> Data provided:
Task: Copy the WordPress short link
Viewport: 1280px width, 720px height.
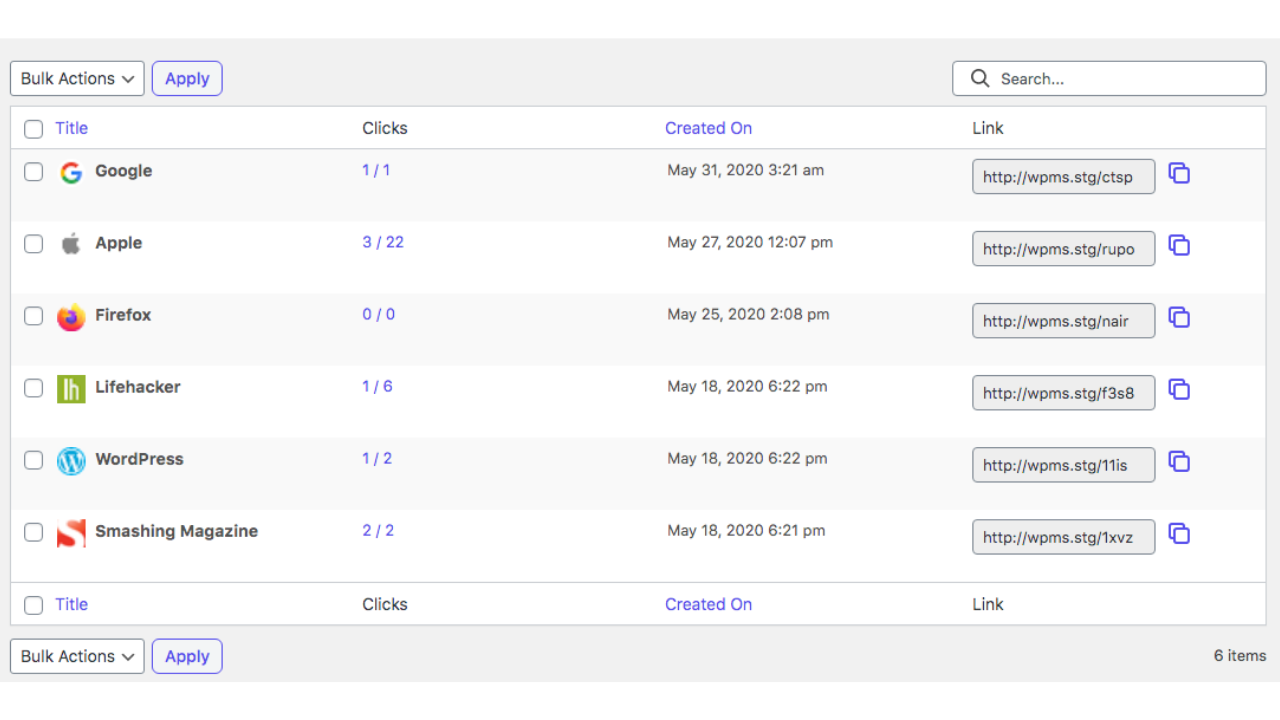Action: tap(1179, 462)
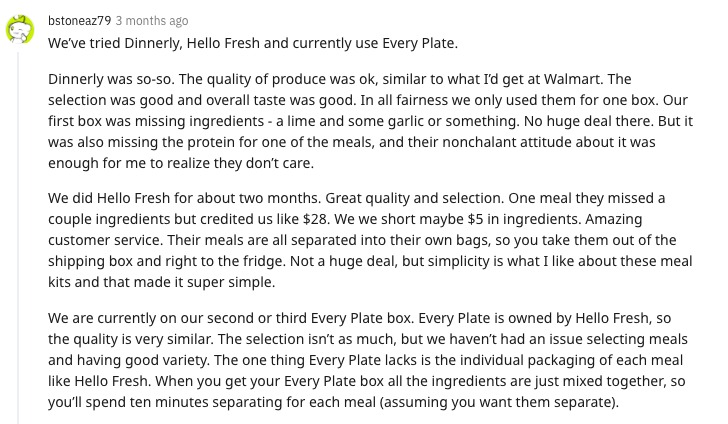The image size is (728, 424).
Task: Click the first sentence mentioning Dinnerly, Hello Fresh
Action: (x=253, y=43)
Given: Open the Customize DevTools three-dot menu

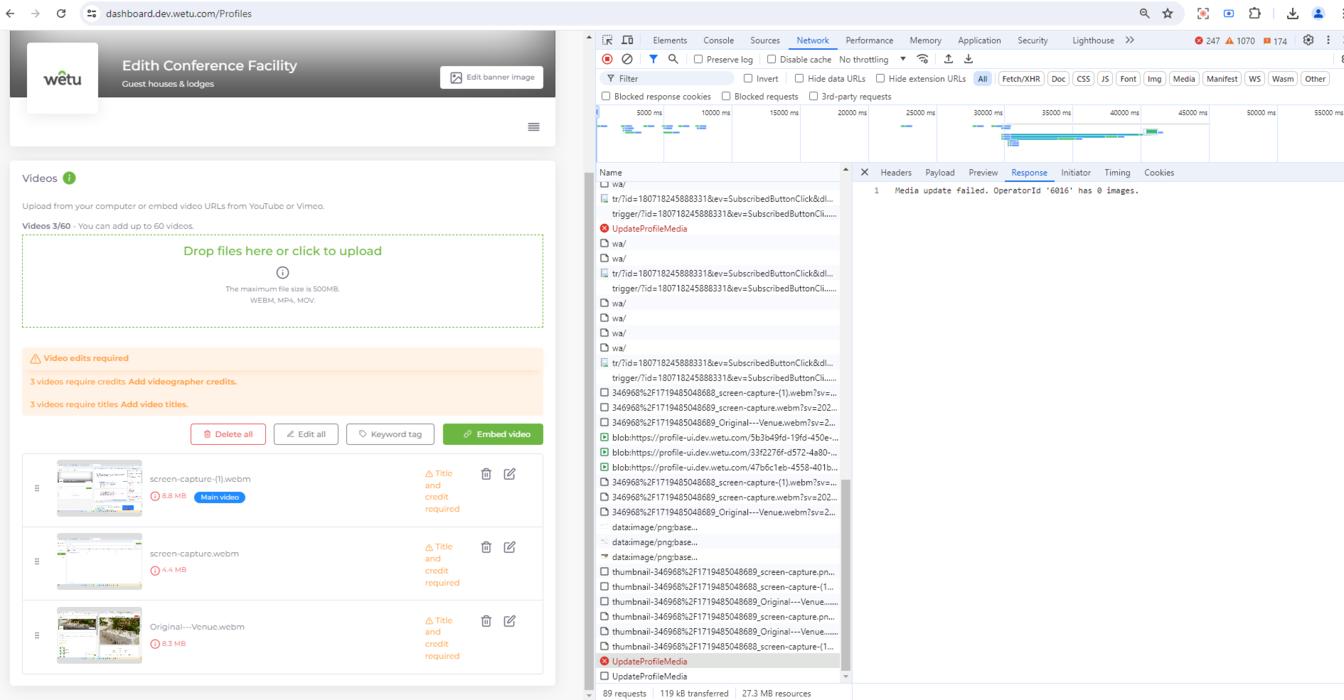Looking at the screenshot, I should [x=1328, y=40].
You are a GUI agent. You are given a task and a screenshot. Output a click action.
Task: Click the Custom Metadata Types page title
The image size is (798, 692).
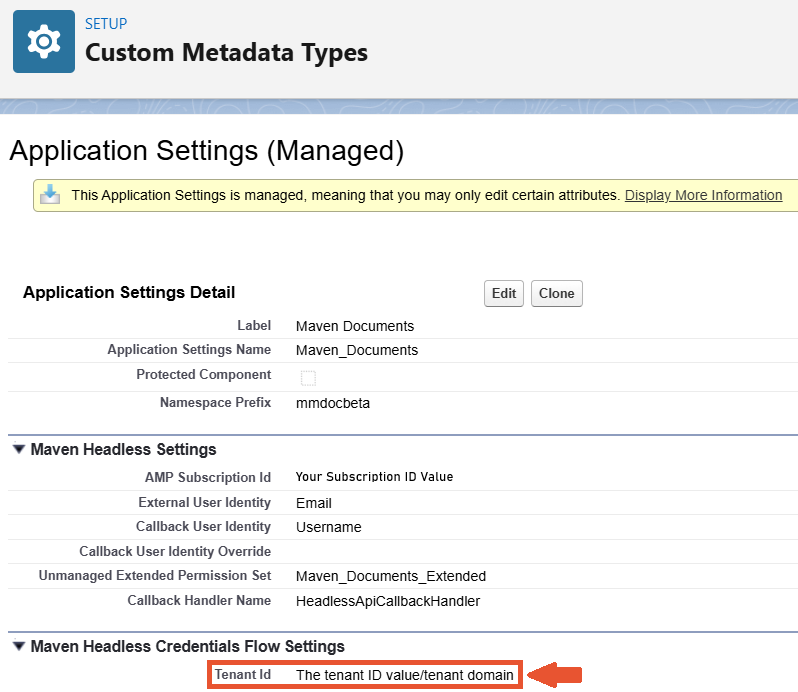(x=226, y=53)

> What is needed: Your task is an exact printout of the records above, with no pictures.

> Written response:
Task: Copy the WordPress short link
Viewport: 1280px width, 720px height.
Action: tap(1179, 462)
The image size is (728, 424).
Task: Click the first sentence mentioning Dinnerly, Hello Fresh
Action: (x=253, y=43)
Given: Open the Customize DevTools three-dot menu

Looking at the screenshot, I should [x=1328, y=40].
You are a GUI agent. You are given a task and a screenshot. Output a click action.
Task: Click the Custom Metadata Types page title
The image size is (798, 692).
(x=226, y=53)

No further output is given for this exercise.